The bad: I didn't really care about the characters. Basically Rukha just decides "okay, we're stuck together" and never reconsiders, even when Eshu is being whiney and frustrated that he can't find any hair cream or lotion in the post-apocalyptic world. She's been out of university for "a few years"--if there were a big age difference, I could maybe see her being protective in "he's just a kid trying to get home to his family" kind of way, even if Eshu thinks of himself as an adult. But it just kind of borders on the therapy-speak ("you're really not treating me like a friend right now," Eshu confronting his abusive ex), in an underwhelming way. I get that it's trying to subvert the "mismatched strangers to friends to lovers" plotline in a "mismatched strangers to friends who are very important people in each other's lives, they don't need or want a romantic or sexual aspect to their relationship," but there are plenty of times when it's like "why are these people even hanging out together if they don't particularly like each other."

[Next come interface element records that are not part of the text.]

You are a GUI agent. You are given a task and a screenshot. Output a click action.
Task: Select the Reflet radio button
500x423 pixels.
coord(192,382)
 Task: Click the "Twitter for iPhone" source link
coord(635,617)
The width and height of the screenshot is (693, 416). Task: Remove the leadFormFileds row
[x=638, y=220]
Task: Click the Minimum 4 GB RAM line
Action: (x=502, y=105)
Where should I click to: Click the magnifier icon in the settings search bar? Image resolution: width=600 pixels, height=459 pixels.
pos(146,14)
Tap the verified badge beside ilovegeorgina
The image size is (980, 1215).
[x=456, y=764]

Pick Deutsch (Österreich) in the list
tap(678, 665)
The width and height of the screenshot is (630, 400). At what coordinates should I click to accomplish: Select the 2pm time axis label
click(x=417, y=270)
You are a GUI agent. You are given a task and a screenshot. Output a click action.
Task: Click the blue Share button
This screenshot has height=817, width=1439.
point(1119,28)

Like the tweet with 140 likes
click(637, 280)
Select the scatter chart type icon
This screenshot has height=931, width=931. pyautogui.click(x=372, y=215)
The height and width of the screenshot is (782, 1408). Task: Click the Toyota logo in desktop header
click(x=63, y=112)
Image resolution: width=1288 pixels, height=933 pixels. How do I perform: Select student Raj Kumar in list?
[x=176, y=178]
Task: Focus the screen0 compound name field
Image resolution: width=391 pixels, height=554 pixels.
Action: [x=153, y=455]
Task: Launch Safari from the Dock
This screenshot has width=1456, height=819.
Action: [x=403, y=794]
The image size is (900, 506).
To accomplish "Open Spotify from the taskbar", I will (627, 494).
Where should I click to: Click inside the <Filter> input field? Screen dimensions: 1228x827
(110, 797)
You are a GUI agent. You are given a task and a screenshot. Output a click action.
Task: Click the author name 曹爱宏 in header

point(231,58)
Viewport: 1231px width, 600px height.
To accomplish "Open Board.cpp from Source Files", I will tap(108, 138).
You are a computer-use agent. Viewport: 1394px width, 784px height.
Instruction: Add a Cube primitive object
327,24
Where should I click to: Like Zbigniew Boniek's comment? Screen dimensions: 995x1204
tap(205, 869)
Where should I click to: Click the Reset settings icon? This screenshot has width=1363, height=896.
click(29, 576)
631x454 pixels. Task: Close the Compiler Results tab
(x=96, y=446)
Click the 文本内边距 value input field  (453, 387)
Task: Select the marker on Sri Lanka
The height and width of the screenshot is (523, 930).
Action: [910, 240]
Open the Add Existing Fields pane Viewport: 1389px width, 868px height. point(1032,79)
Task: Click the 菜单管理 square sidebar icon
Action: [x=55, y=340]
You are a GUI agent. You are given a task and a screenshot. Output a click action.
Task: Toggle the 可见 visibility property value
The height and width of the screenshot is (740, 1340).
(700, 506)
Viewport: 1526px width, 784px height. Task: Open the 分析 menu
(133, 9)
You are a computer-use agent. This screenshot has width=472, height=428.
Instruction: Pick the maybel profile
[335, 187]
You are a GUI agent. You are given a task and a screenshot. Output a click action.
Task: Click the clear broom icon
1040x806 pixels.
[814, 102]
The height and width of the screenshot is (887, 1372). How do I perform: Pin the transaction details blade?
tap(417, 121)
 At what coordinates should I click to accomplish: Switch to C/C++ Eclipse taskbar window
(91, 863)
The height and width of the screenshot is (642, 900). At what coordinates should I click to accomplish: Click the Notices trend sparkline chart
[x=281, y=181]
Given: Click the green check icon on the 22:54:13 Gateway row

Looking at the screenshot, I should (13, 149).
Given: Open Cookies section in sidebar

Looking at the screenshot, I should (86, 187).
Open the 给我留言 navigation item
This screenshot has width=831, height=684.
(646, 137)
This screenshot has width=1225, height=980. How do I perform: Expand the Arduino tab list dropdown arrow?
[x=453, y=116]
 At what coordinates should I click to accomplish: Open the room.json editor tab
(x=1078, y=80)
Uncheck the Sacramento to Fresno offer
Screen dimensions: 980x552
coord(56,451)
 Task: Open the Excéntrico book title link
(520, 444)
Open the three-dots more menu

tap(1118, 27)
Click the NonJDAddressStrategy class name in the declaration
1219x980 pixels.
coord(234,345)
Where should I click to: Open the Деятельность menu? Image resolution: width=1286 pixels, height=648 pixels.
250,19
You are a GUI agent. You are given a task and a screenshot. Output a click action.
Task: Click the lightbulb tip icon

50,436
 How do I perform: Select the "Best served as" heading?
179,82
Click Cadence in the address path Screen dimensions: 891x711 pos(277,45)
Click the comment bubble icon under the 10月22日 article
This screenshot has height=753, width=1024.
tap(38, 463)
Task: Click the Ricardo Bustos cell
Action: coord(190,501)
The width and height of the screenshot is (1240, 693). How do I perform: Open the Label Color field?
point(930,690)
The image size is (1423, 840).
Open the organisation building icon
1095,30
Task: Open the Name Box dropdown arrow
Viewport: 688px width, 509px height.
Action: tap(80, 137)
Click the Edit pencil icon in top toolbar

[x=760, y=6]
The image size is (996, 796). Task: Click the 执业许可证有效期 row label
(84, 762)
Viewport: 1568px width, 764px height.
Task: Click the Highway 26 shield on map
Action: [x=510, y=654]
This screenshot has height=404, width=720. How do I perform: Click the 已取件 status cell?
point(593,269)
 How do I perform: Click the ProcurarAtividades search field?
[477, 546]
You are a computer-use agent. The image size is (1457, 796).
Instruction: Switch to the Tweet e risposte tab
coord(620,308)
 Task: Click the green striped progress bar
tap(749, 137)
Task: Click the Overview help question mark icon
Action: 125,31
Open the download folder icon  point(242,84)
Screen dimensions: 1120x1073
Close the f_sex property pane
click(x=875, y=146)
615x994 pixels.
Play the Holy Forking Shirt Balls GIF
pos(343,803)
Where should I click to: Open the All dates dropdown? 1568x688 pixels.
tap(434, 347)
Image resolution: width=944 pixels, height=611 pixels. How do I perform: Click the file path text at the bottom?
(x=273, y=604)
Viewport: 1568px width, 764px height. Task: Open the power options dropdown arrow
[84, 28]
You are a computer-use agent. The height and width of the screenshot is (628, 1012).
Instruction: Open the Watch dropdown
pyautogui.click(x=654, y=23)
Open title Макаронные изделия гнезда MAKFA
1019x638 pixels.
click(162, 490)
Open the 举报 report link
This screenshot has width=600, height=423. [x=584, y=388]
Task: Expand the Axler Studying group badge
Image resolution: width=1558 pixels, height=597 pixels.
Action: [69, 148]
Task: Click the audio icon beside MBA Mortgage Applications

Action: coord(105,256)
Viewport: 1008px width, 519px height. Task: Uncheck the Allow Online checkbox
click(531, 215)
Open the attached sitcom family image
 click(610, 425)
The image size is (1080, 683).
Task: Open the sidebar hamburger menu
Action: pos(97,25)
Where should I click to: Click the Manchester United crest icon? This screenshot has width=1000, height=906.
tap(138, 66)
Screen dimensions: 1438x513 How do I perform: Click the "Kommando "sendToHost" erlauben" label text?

Most of the back half of the book is set in the city of Kulmeni, which is less catastrophically impacted than other human settlements. After "the change," a new "prince" took power, who was until recently the leader of an organized crime gang. The complexity of "maybe she's actually making things better for the common people and representing them better than the aristocracy, maybe she's just out for power" was handled well. There's a great interchange where Eshu talks to the Anjali River, who sometimes appears in a deity form, before they have to duel (it makes more sense in context) and points out the parallels between his situation with an abusive ex and the city's situation with "do we just stick with the devil we know?" and that helped, somewhat, in justifying the "abusive ex" plotline.
There's a brief mention towards the end of the book about Njo, the deity Eshu worships, that made me hope for more "Steerswoman" parallels with the combination of magic and science, but that might have been just wishful thinking on my end.
Bingo: Impossible Places (borderline hard mode, if you count all the chapters set in Kulmeni and/or the Mirrorlands I think it would be over 50%?), Gods and Pantheons (the Anjali's anthropomorphic form is referred to as a god), LGBTQIA protagonist, was a previous Readalong, maybe Stranger in a Strange Land?